# ASSIGNMENT A
In the Punjabi text-to-speech project description, translate the sentence "Schwa deletion will be performed on the words of the input text." into Spanish.

# PAGE TEXT

==*==

Punjabi Text To Speech Help for People with Cognitive Disabilities
Department of Science & Technology
Year 2011 to 2013
The proposed project is a multi disciplinary project involving Cognitive Science, Computer Science and Linguistics. The objective of project is to develop a text-to-speech (TTS) synthesis system for Punjabi language as a helping aid to the persons with cognitive disabilities like dyslexia, visual comprehension and other learning disabilities. This TTS system will be used as an add-on tool embedded with web browsers that will enable the browser to read aloud a website in Punjabi language. With more and more electronic data becoming available online, software’s with this TTS system as add-on tool will be helpful for information dissemination, as the user who can not read Punjabi but can understand it will then be able to get the information contained in a document/webpage by listening to it. This type of assistive technology can be particularly helpful to individuals with cognitive disabilities, visually impaired persons and old people who find it difficult to read from the computer screen.
The project work will be carried out as per the following steps:
Text pre-processing: The input text will be first normalized to resolve the various ambiguities preset in the input text, so that the system would be able to speak out the input text intelligently. This will include:
Transforming the words to the form as these are spoken by the native speakers. The native speaker does not speak the words as these are written. So, these will be transformed to the required form to increase the naturalness.
Schwa deletion will be performed on the words of the input text.
Syllabification of the words of the input text.
Preparation of Punjabi Speech Database: Punjabi speech database of syllable sounds will be developed after a thorough statistical analysis of Punjabi syllables over the carefully selected Punjabi corpus.
Development of a system that will concatenate the sounds of the syllables of the input Punjabi words.
Normalisation of the synthesized speech to eliminate/reduce the discontinuities at the concatenation points by using the Digital Signal Processing techniques.
Embedding Emotions: Applying the rules to make the system capable to produce output speech in different voices like male or female and in different emotions.
Enabling this TTS system to be integrated with existing software like web-browsers, editors etc.
Time Schedule of Activities through BAR Diagram
1) Text preprocessing
2) Creation of speech database
3) Transcription module
4) Synthesis module
5) Normalisation and Emotion Embedding
6) Integration with web browser, OCR and word processor

==*==

# DATA IN THIS EXERCISE

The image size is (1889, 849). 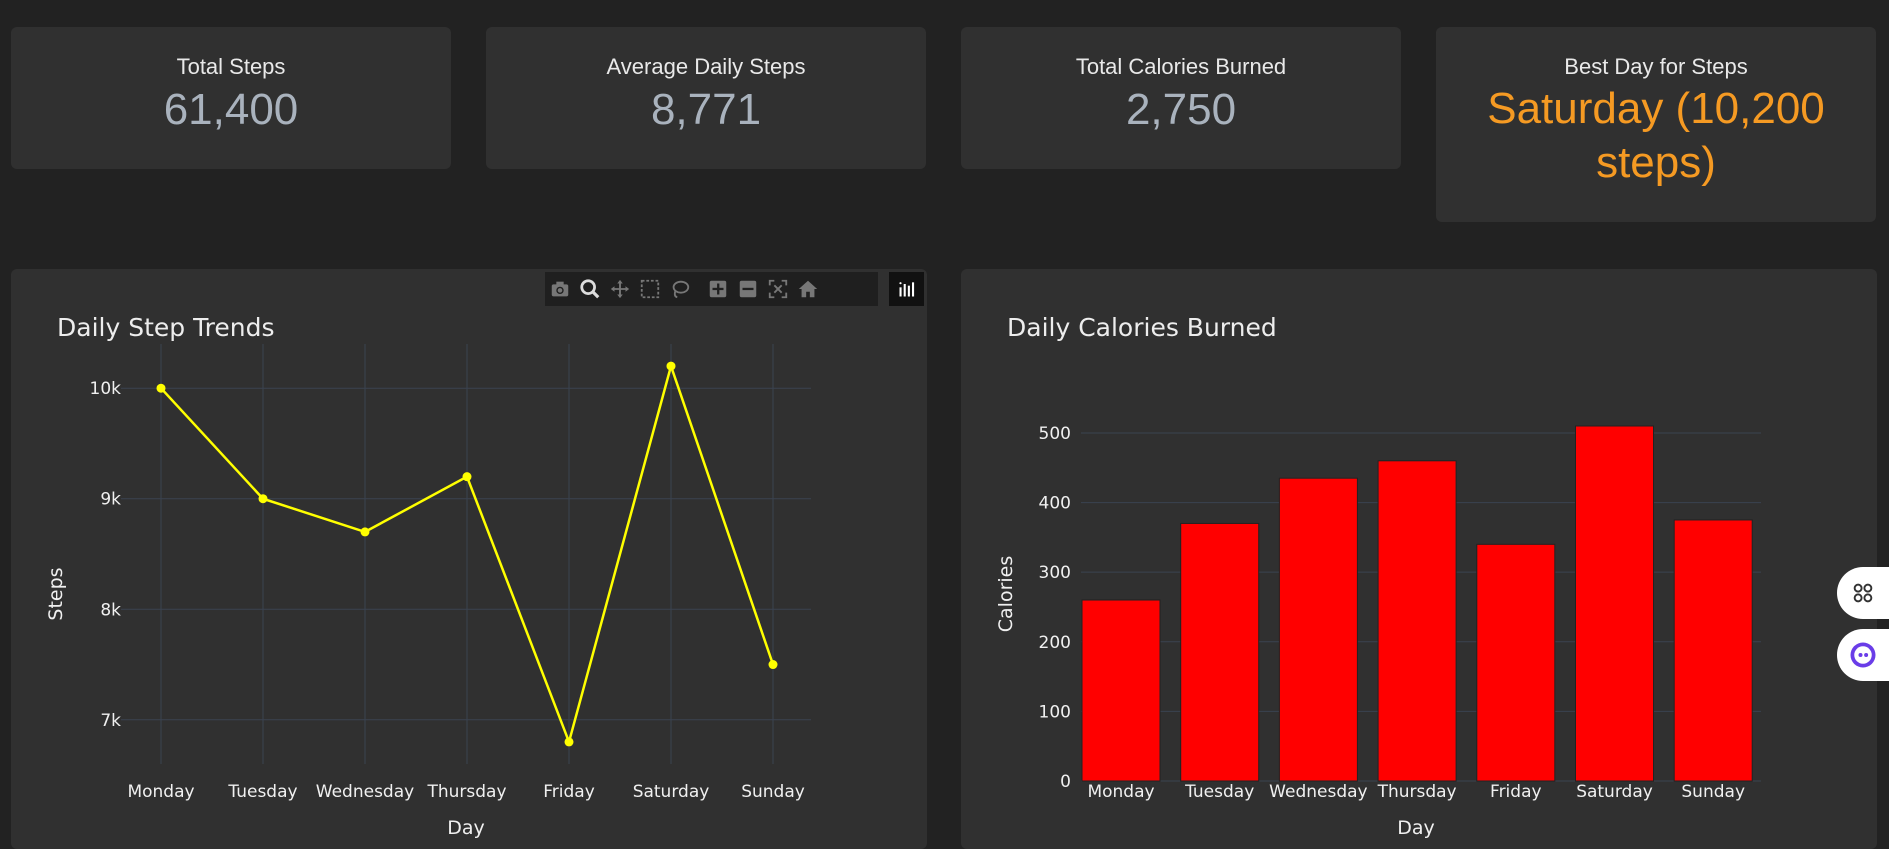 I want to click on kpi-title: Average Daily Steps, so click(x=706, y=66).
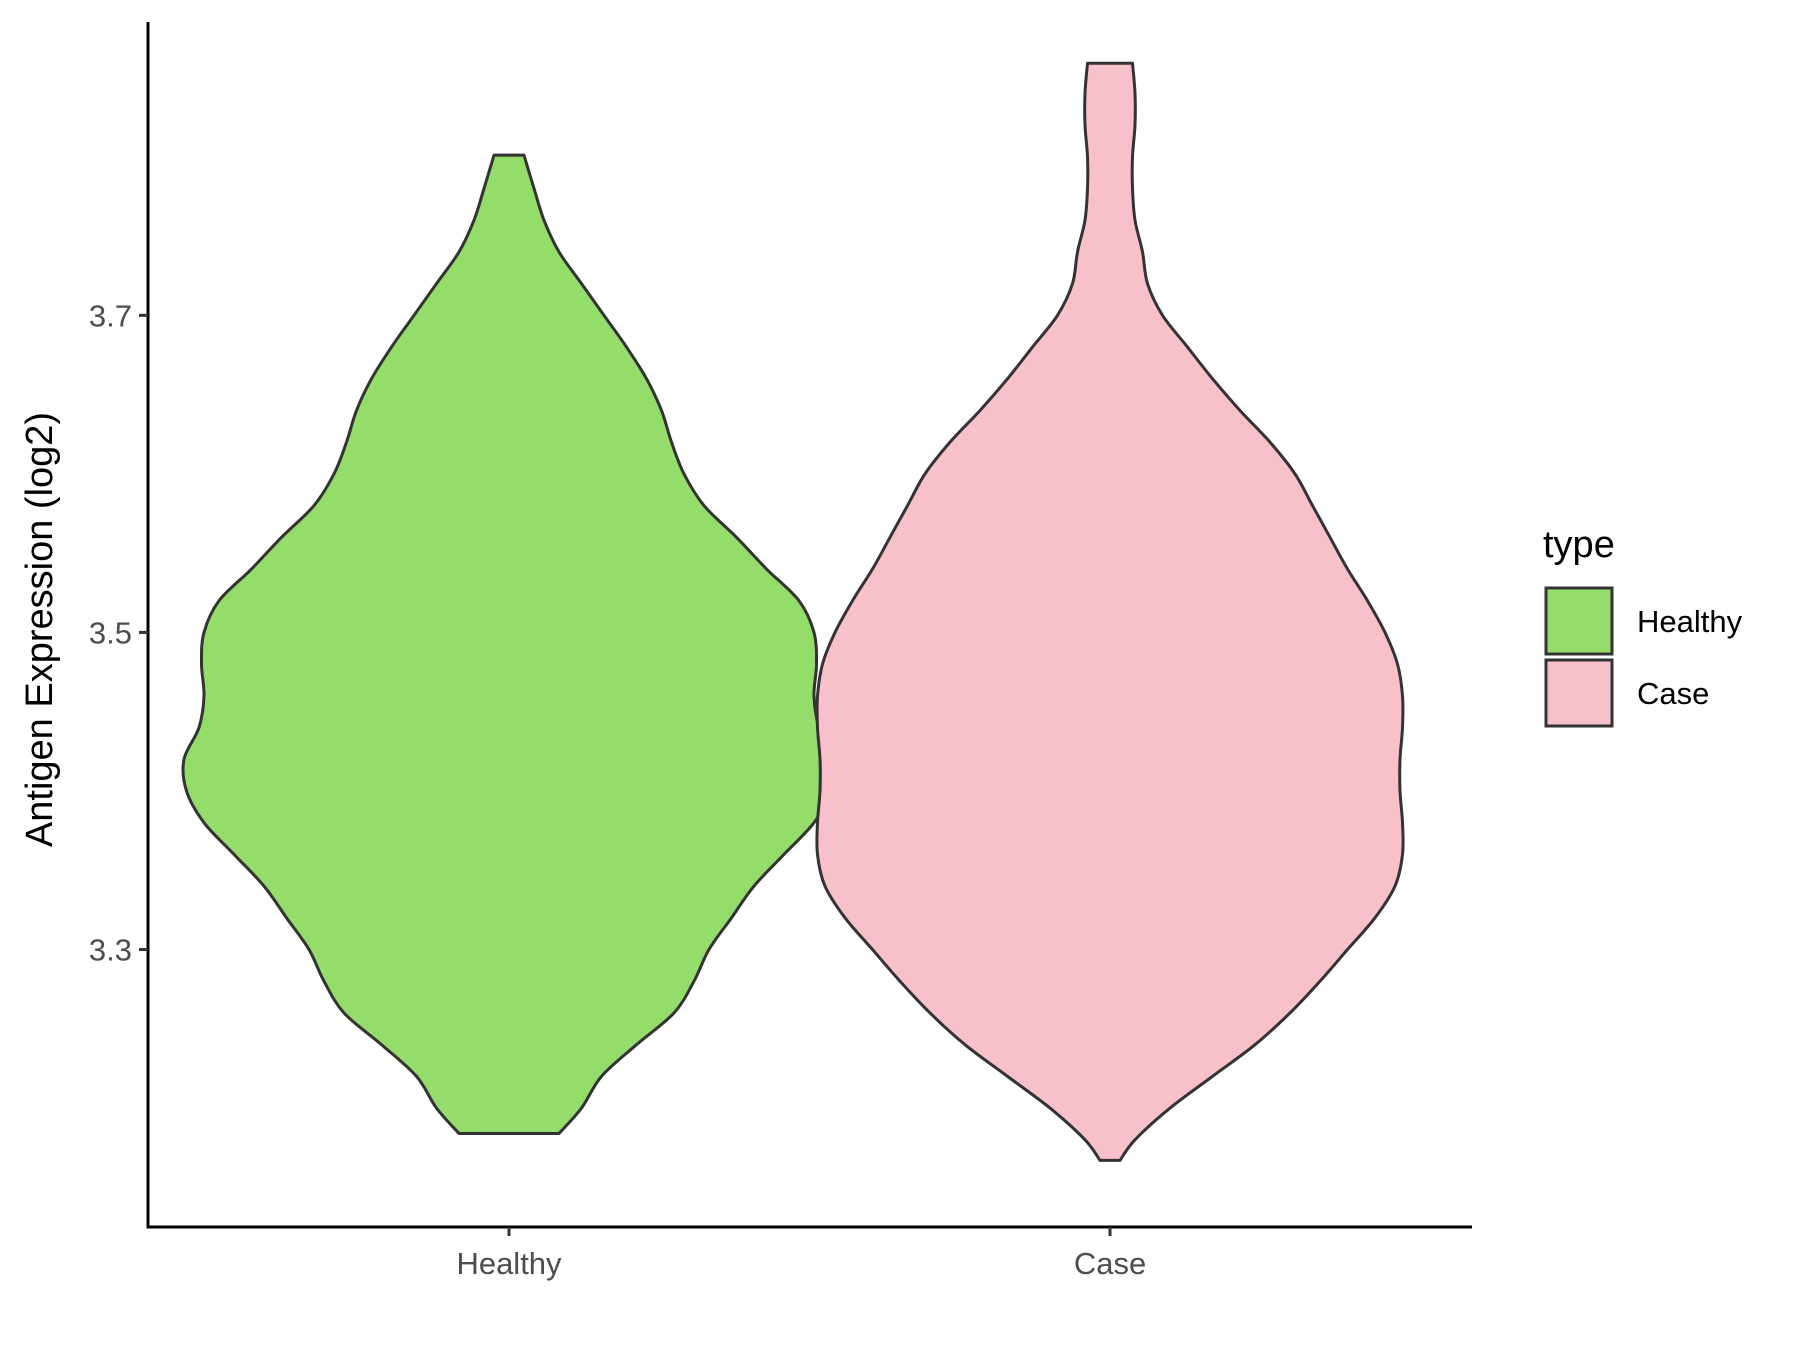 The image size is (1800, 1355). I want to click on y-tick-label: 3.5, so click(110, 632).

==*==

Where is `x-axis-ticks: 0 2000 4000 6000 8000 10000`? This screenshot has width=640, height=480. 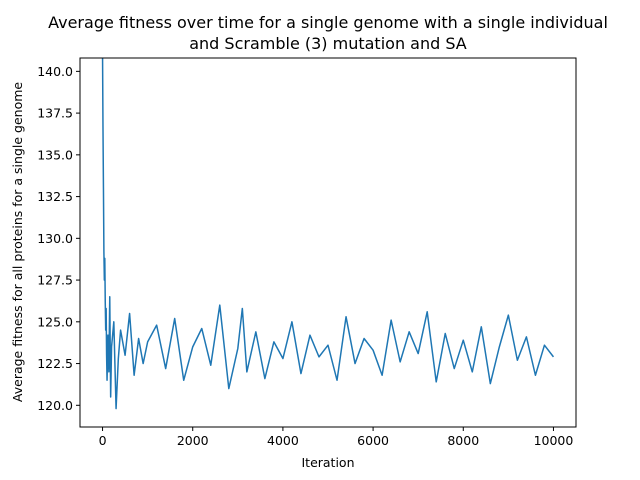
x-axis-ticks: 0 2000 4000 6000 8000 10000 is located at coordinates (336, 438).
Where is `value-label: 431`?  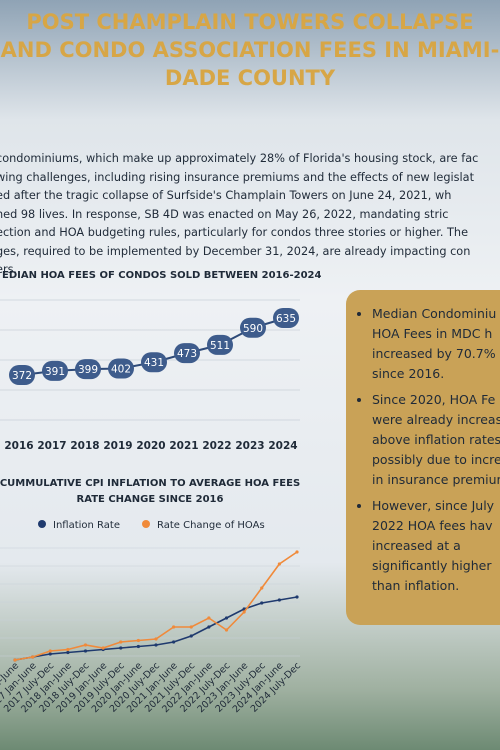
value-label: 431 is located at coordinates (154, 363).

==*==

# ASSIGNMENT B
In the records, please give as a numbered list, with blank lines left out, only the part that opens with the line containing "has width=640, height=480." and closes with the line containing "value-label: 431 is". Leave the pictures out of your answer.

# EXERCISE RESPONSE A
Se realizará la eliminación de la schwa en las palabras del texto de entrada.

# EXERCISE RESPONSE B
1. Where is `x-axis-ticks: 0 2000 4000 6000 8000 10000`? This screenshot has width=640, height=480. 
2. x-axis-ticks: 0 2000 4000 6000 8000 10000 is located at coordinates (336, 438).
3. Where is `value-label: 431`?  
4. value-label: 431 is located at coordinates (154, 363).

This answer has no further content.